For this exercise, reproduce the entries below exactly, but only from the line containing "The height and" through the line containing "Open the Modul dropdown showing Parcelone", both included.

Materials provided:

=======

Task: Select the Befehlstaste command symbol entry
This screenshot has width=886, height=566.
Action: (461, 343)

=======

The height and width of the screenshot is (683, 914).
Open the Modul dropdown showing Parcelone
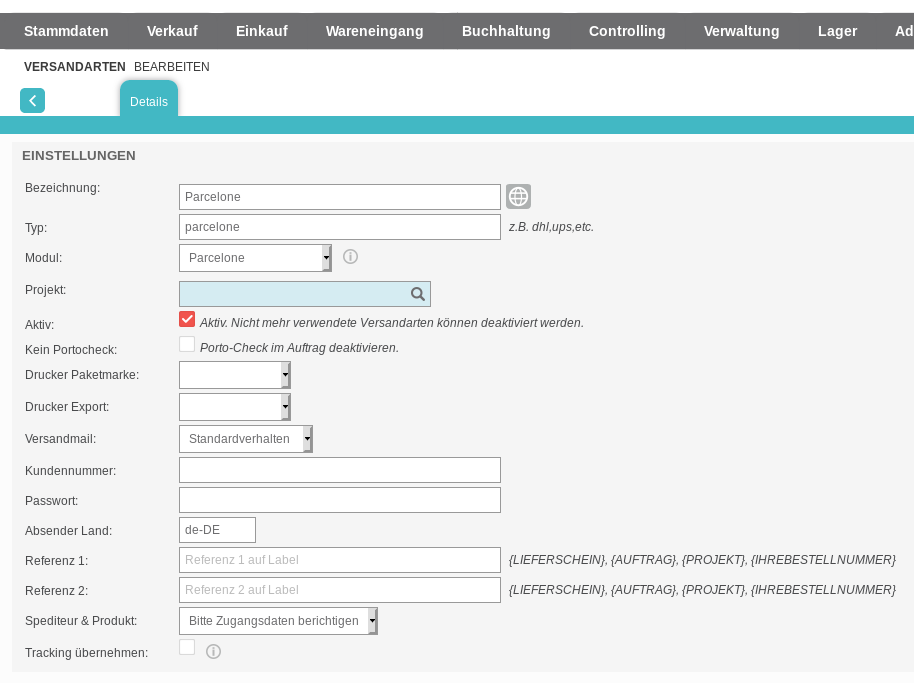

=======

Answer to this problem:
The height and width of the screenshot is (683, 914).
Open the Modul dropdown showing Parcelone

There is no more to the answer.